Vertical Sprawl {2010}

Vertical Sprawl looks at how we have faith in our next breath but are disassociated with the extreme changes in the environment around us.The work asks what spaces have we abandoned in ourselves? While we build skyscrapers as island temples of a consumer based society. How could the earth possibly support a mall the size of a planet?
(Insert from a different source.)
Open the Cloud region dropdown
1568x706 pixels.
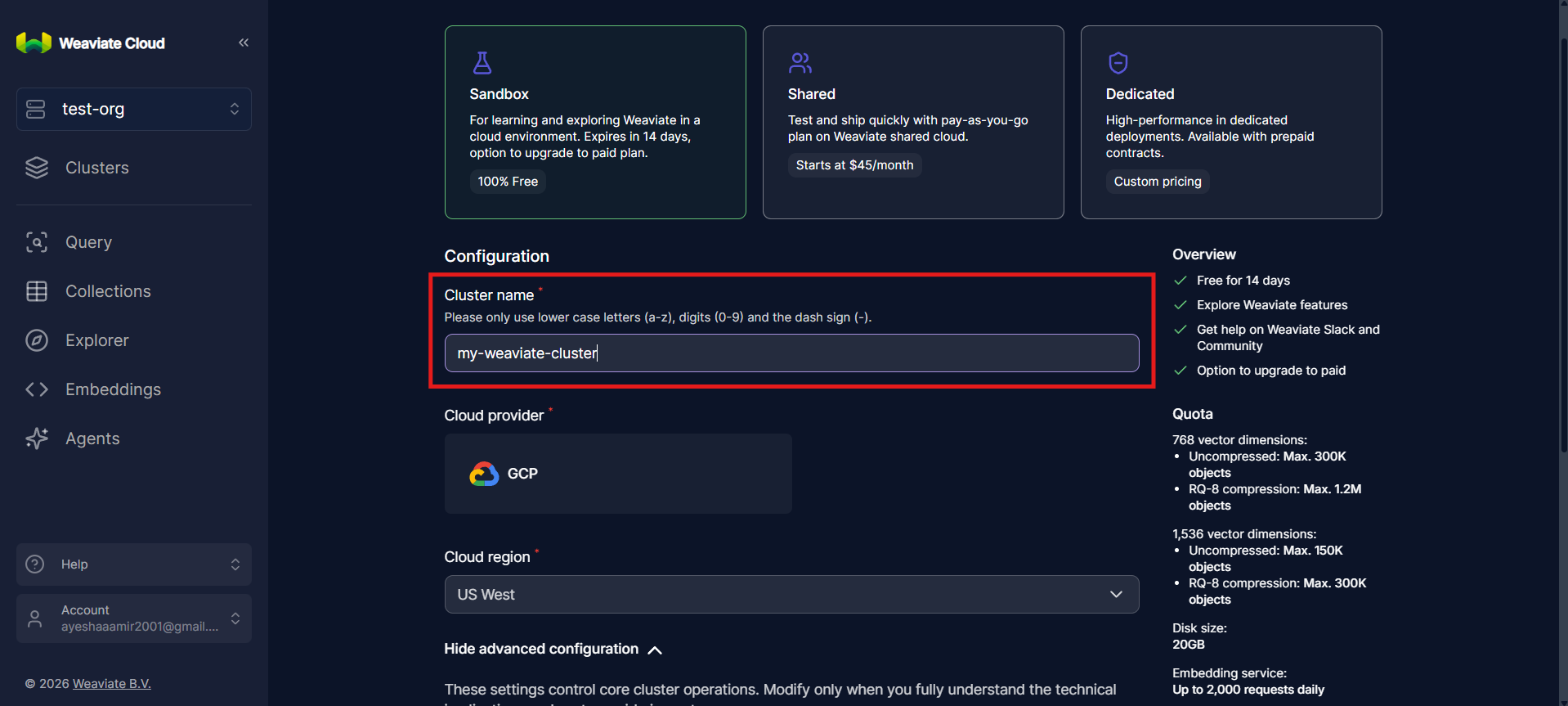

Abundance, consumption, scarcity, conflict, collapse, new order, or start cycle again.

Choreography Heather Maloney
Composer Juan Carlos Espinosa
Dancers Joanne Barrett, John Beauregard, Carlota Pradera, Heather Maloney
Lighting Design Thomas Aratanha

Writing on  Vertical Sprawl by Elizabeth Doud
Vertical Sprawl
I can’t describe physics of a vertical sprawl, which has something implicitly architectural;  directed and chaotic, but unstoppable like a flood.  And also lazy but epidemic in its weight.
There are images of careful construction and collapse that feel gingerly crafted, then smashed down.  When intimacy is present, it’s not the same intimacy again and again, but an arrangement of different kinds of closeness, of support, tolerance—willing and begrudged—and necessary, but also fragile cooperation.  I can see the work it takes to build something, and therefore understand that when one component is missing, or deliberately retracted, I might have to suffer watching a collapse.  Just knowing that makes the strength of each placement an effort of interest.
There is work, not struggle: labor.  It’s the labor of artisans; bricklayers, or weavers or  sharecroppers… forklifts? Efforts towards an important building up of something that will get unloaded, cracked, blown over inexplicably, or inevitably.